>> START

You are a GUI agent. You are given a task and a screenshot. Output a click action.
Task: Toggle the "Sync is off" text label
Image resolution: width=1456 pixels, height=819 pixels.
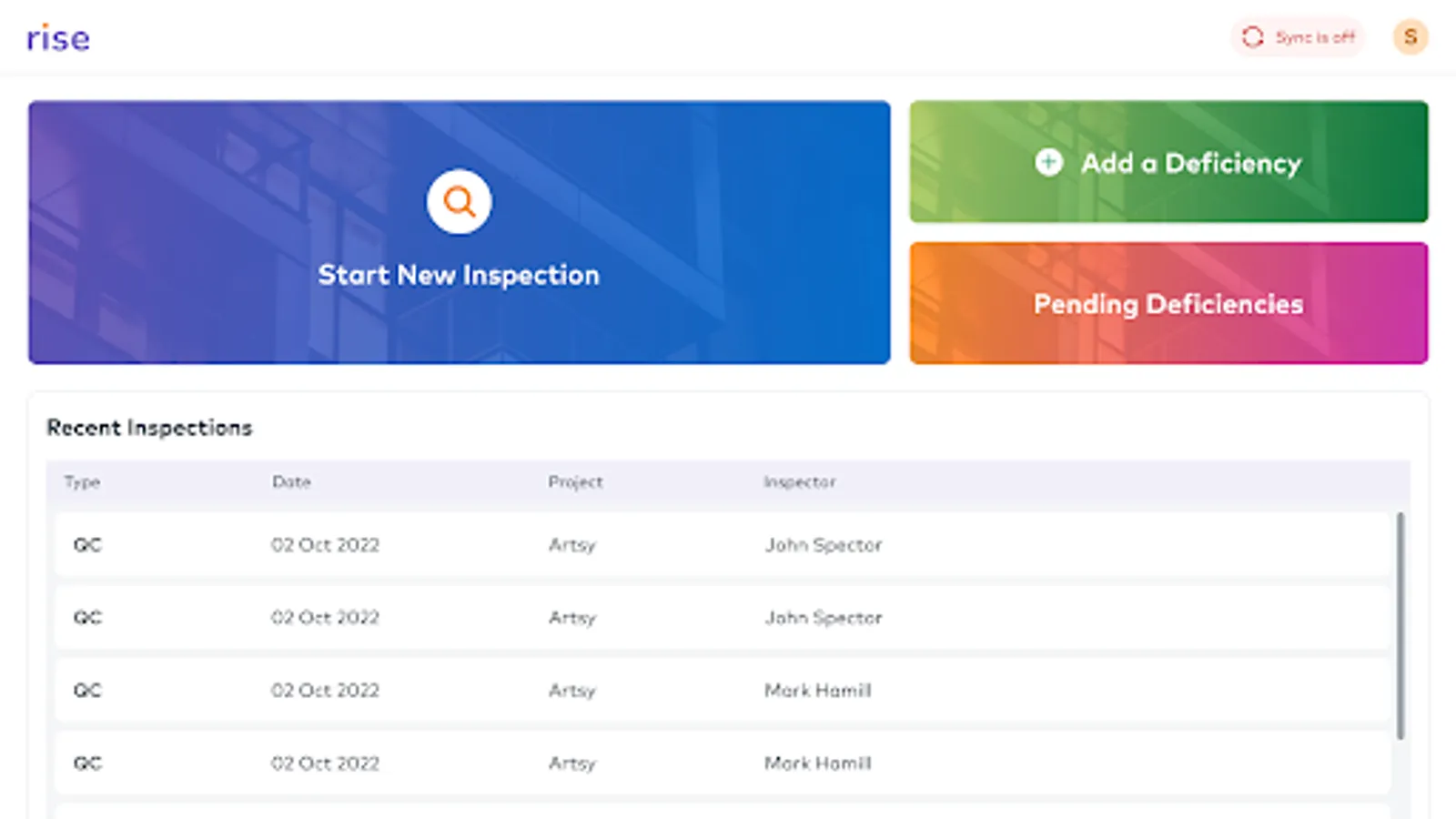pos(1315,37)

>> END
>> START

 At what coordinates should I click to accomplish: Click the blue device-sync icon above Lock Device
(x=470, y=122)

>> END

* Objective *
Reproduce verbatim everything from the line containing "At what coordinates" down to the line containing "(x=470, y=122)", including both of those lines.

* Task result *
 At what coordinates should I click to accomplish: Click the blue device-sync icon above Lock Device
(x=470, y=122)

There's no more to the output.